Pese a la enmienda, Lacalle no se inmutó: «Lamentablemente, a la ley de caducidad hubo que vestirla de unos circunloquios jurídicos espantosos. Hoy en día está siendo ignorada y se están alimentando odios», advirtió, soslayando que lo que había sido olvidado era el artículo cuarto, que obligaba a investigar las desapariciones. El exmandatario blanco aportó su granito de arena a la cosecha de odio: «Hoy de mañana dos coroneles fueron presos porque en 1972 hicieron no sé qué cosa. Tenemos que pensar en un cierre definitivo». Su memoria es muy selectiva: no recordar «qué cosa» hicieron sugiere que los motivos judiciales no son relevantes y, por ende, aporta agua al molino del descrédito de la Justicia en el que tanto se empeña su partido político. Quizás el Cuqui se estaba refiriendo al pedido fiscal de prorrogar las medidas cautelares para los militares acusados de reiteradas torturas a los vecinos de San Javier, en las redadas que terminaron en el asesinato del médico Vladimir Roslik; o se sensibilizaba por las resoluciones de una jueza penal que dispuso la prisión de notorios torturadores, Alberto Grignoli y Sergio Caubarrere, este último involucrado también en el asesinato del médico de Río Negro. En cualquier caso, el «no sé qué» tiene tufo de complicidad.

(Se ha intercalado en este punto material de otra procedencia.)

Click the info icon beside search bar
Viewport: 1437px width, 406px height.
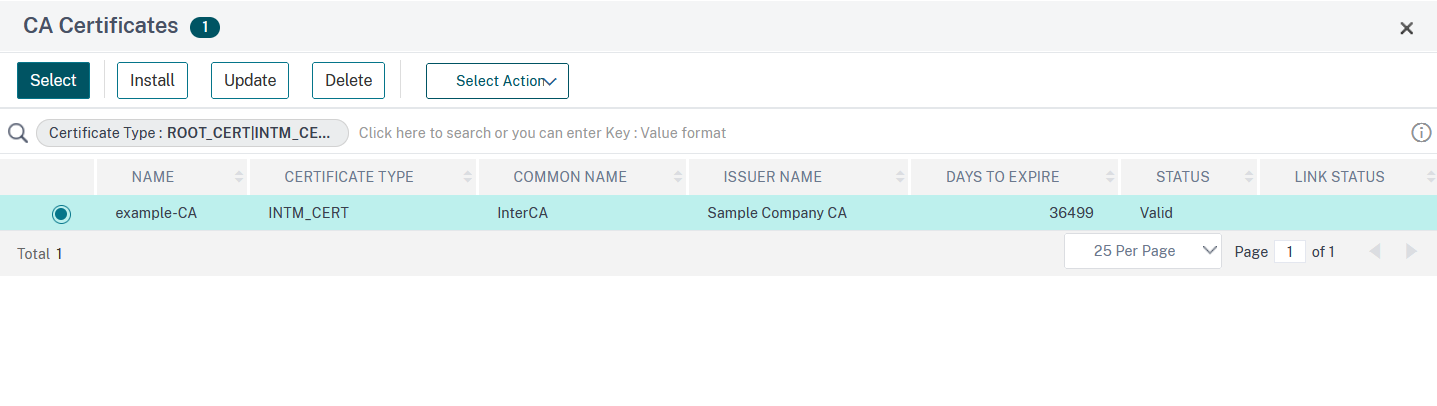pos(1421,133)
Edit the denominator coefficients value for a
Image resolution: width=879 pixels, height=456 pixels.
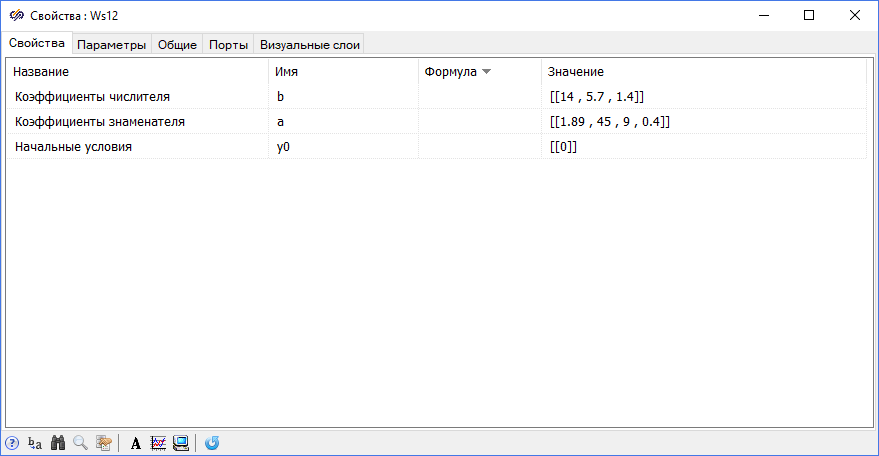(x=609, y=122)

La intervención del expresidente José Mujica diluyó un posible conato de debate ríspido entre los dos primeros presidentes de la democracia reinstaurada. El Pepe prefirió internarse en otros senderos, y, para ello, acudió a esa estructura de mensaje un tanto críptico y oracular, que tanta aceptación logra: «Me preocupa muchísimo el mundo que se nos viene encima. Tenemos que recordar, para esa hipótesis de futuro, que somos apenas 3 millones de orientales y no podemos darnos el lujo de desparramarnos en pedazos». Puesto que no definió la hipótesis de futuro (¿el fascismo arrollador?, ¿la guerra comercial?, ¿el imperialismo trumpista?, ¿el libertarismo carajiento?, ¿el desastre ambiental?), es difícil imaginar cuál sería la causa de ese desparrame que a la vez es fractura. Pero Mujica tenía claro el objetivo de su mensaje: «Hay que apurar el tranco de tener una juventud, que es poca». No hay muchas maneras de reproducir la juventud, pero el Pepe tenía algo en mente: «Tenemos que multiplicar la capacidad cerebral, porque no alcanza con la inteligencia: se necesita la emoción profunda de la subjetividad». Cuando el auditorio se aprestaba para masticar los conceptos, Mujica se adelantó: «Entonces, yo no sé si estamos haciendo historia. Somos medio ampulosos. Yo lo que he vivido es apenas historieta», y recordó una vez más que está por morirse. Ahí el público, por unanimidad, se puso de pie y lo aplaudió, dejando de lado cualquier otra emoción profunda de la subjetividad.

La muerte, esa circunstancia democrática como ninguna, hubiera sido un buen broche para la conmemoración, pero una señora tuvo la peregrina idea de reivindicar a su marido militar como preso político. La gente pedía que se callara. Sanguinetti intervino: «Le ruego buenamente que no actúe con esa intolerancia». La señora, finalmente fue invitada a salir del salón, y Sanguinetti, que sabe de puntos finales, redondeó: «El que se enoja se enoja. Eso también es democracia».